Родители, разумеется, ничего не замечали, ну а я, когда чуть подрос, почувствовал сакральность этого места: будучи частью нашего дома, балкон героически вдавался во внешний мир. Вознесенному на четарнадцатиэтажную высоту, ему предначертано стать пристанищем жрецов и астрономов, способных ночи напролет вглядываться вверх и вниз, в дали космоса и удобренную густым мраком бездну Лога. Расстояние в обе стороны представлялось мне одинаково огромным, и если бы я сбросил с балкона железную наковальню, она, наверное, летела бы не меньше девяти суток.
Обсерватория! Площадка, достойная великих дум стойких, неколебимых философов и нервных, склонных к самоистязанию поэтов! Во что ее превратили мы со временем? – В склад, где хранилось барахло, лишенное права на «проживание» в основной части квартиры, вроде ведра с раствором цемента или коробок с никому не нужной плиткой, которую, однако, жалко было выбросить и не куда вывезти (за неимением дачи).

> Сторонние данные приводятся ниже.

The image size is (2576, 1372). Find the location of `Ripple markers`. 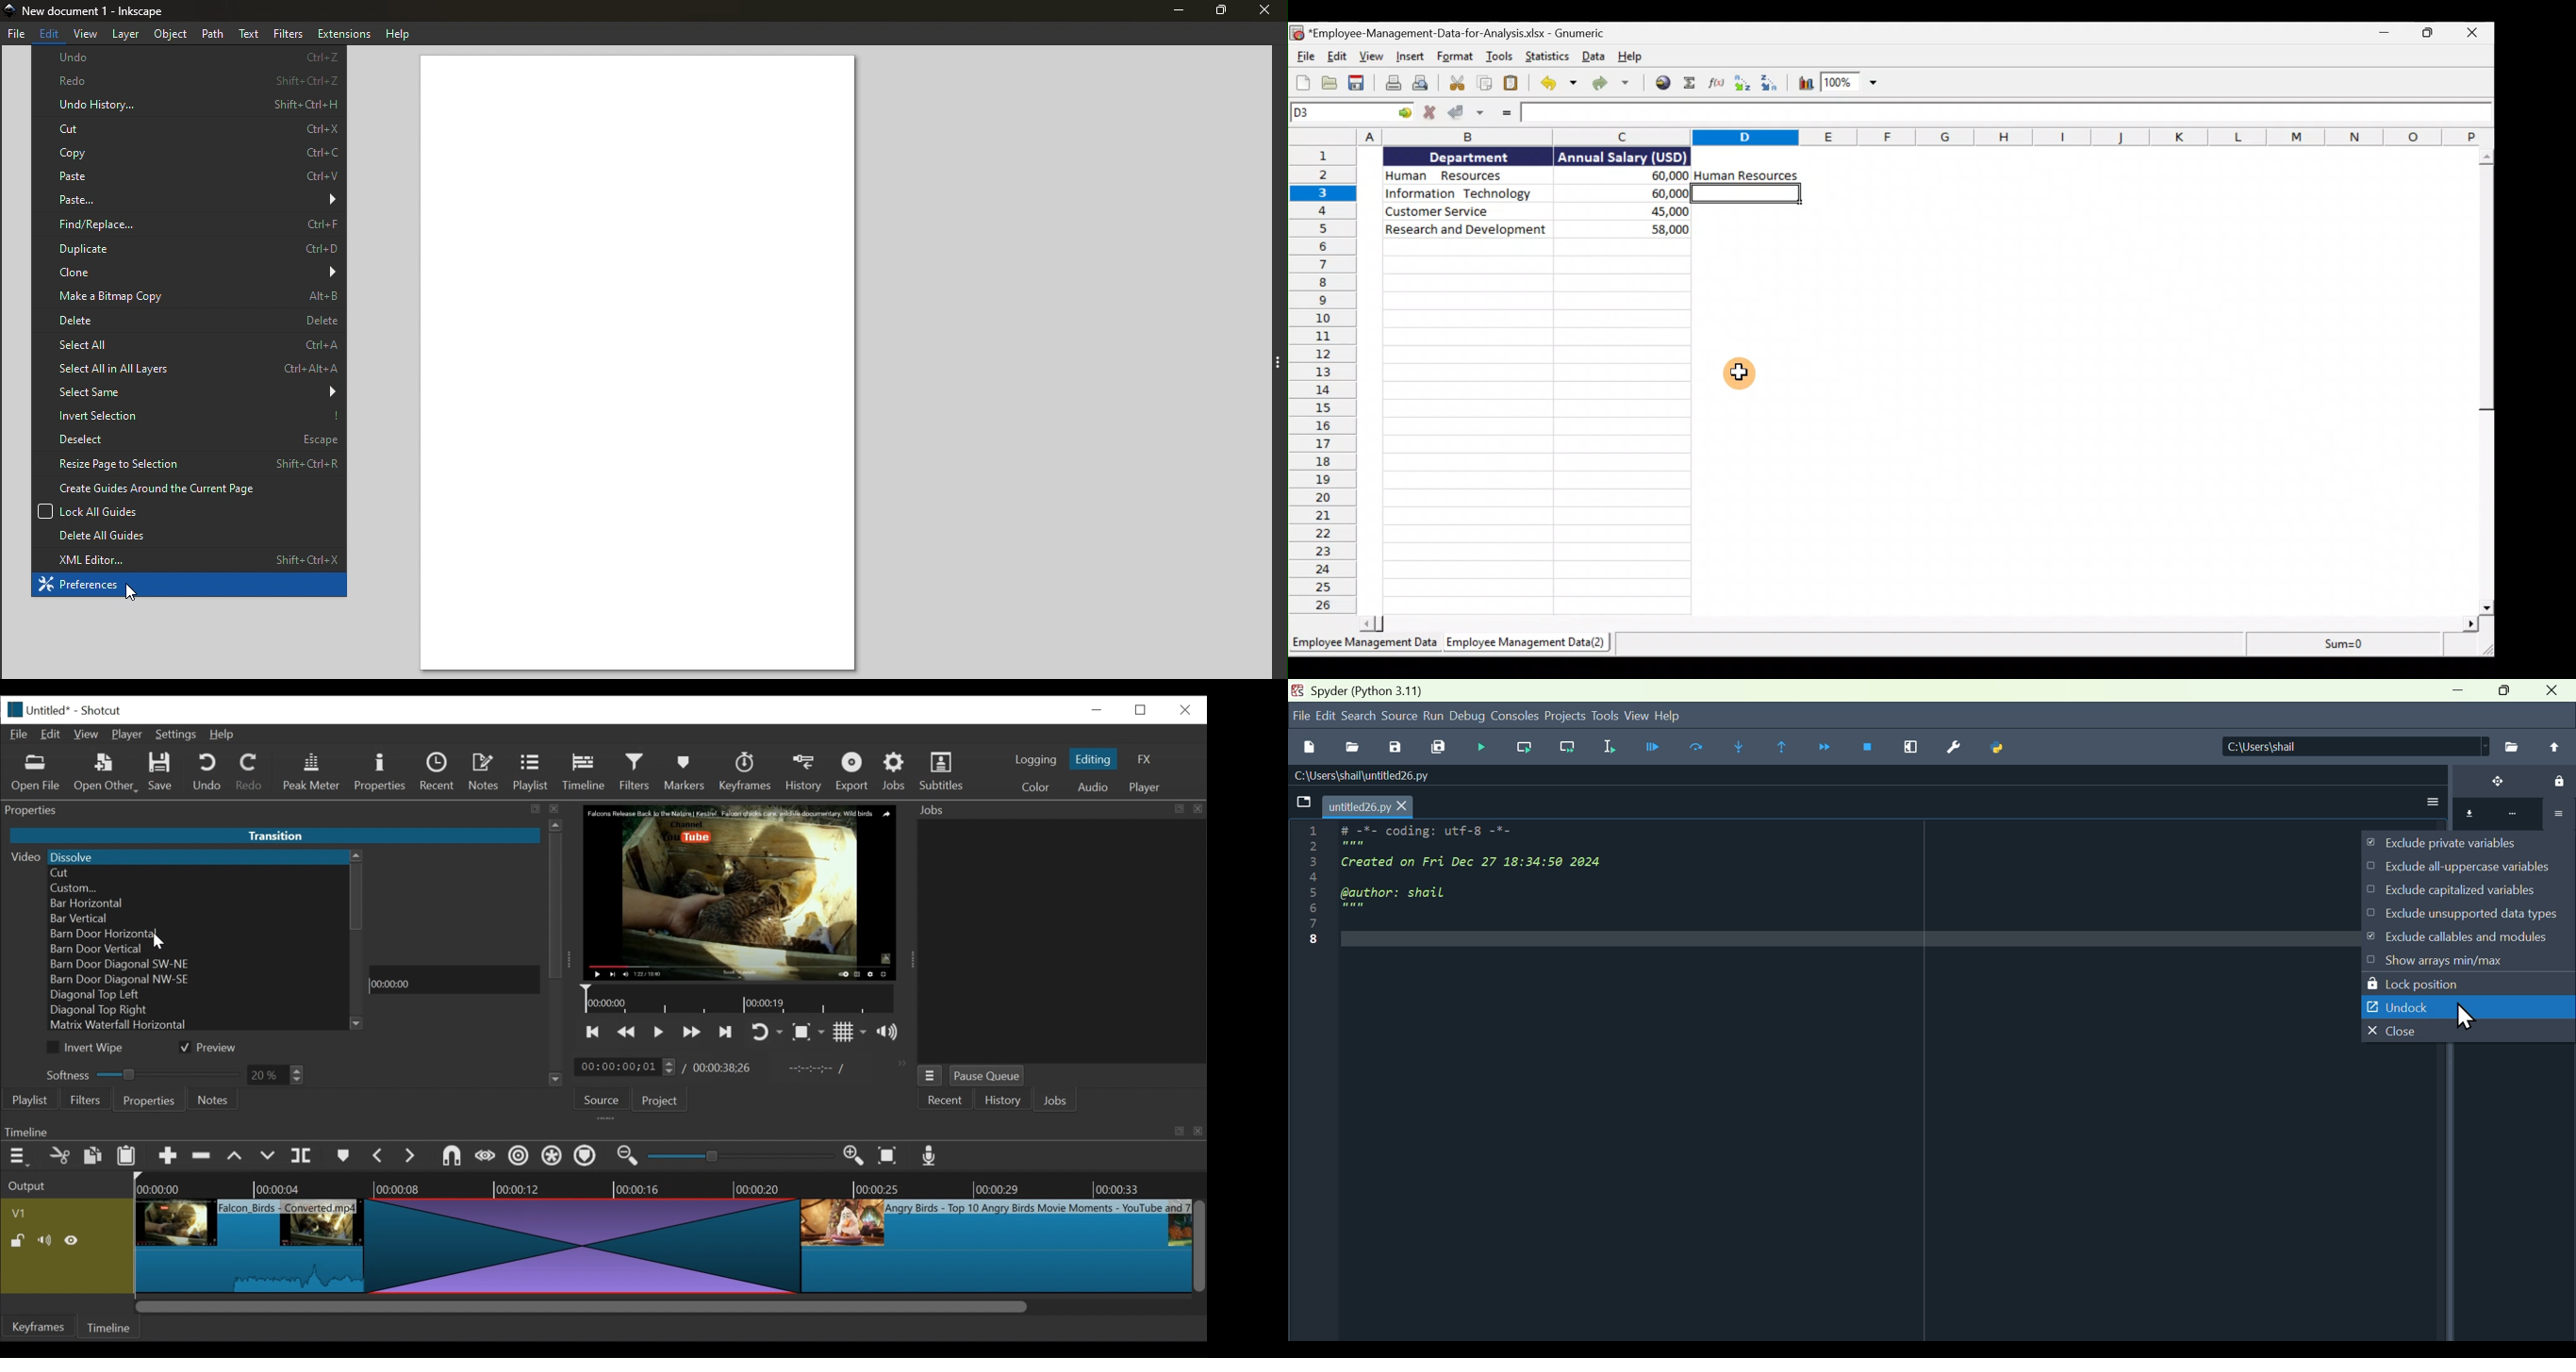

Ripple markers is located at coordinates (588, 1157).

Не улавливая никаких импульсов, одуматься родители не желали. Даже после того, как, куря на балконе, отец стал свидетелем какого-то странного атмосферного явления. Помню, он позвал меня и мы вместе наблюдали нечто мимолетное, ускользающее… я, впрочем, прибежал с опозданием и потому успел разглядеть самую малость. Даже не знаю, что. То, что мы видели-не видели, отец не постеснялся охарактеризовать как неопознанный летающий объект – определение из лексикона шарлатанов-уфологов, зато сразу понятно, о чем мы подумали. Если я всегда грешил извилистостью мысли, то отец умел делать емкие выводы. Для него тот вечер отметился увлекательным эпизодом – и только. Нужно было работать, кормить семью – времени размышлять о необъяснимом у него не было. Да и вообще – отец, как говорится, не большой любитель метафизических прений.
Признаюсь, в этом в общем-то неприглядном «вещепотоке» стал косвенно участвовать и я сам. Что поделать, если у меня появлялось всё больше личного – одежды, игрушек и многого другого, что имело отношение в основном ко мне или только ко мне. По мере устаревания и снижения значимости этих вещей мама ссылала их на балкон. Кроме того, я ведь обретал себя как писатель. Всё чаще воспаряя в прекрасный и далекий мир идей, на мир вещей я отбрасывал всё более широкую тень в виде множества блокнотиков, тетрадей, гроссбухов, безжалостно испещренных моим неудобоваримым почерком. Все эти листы бумаги несут печать моих бесценных размышлений: отрывки из будущих романов, наброски, изречения, дневниковые записи, стихи – одни вроде бы не лишенные таланта, другие – совершенно беспомощные. Часть этого добра, аккуратно упаковав в полиэтилен, а затем положив в коробки из-под обуви, мама также отправила на балкон. Так же поступила она и с подшивкой футбольных газет, которую я наотрез отказывался выбрасывать и из-за которой я грозился устроить грандиозный скандал, если мама всё же сделает это против моей воли. Так балкон стал не только складом, но еще и – отчасти – архивом.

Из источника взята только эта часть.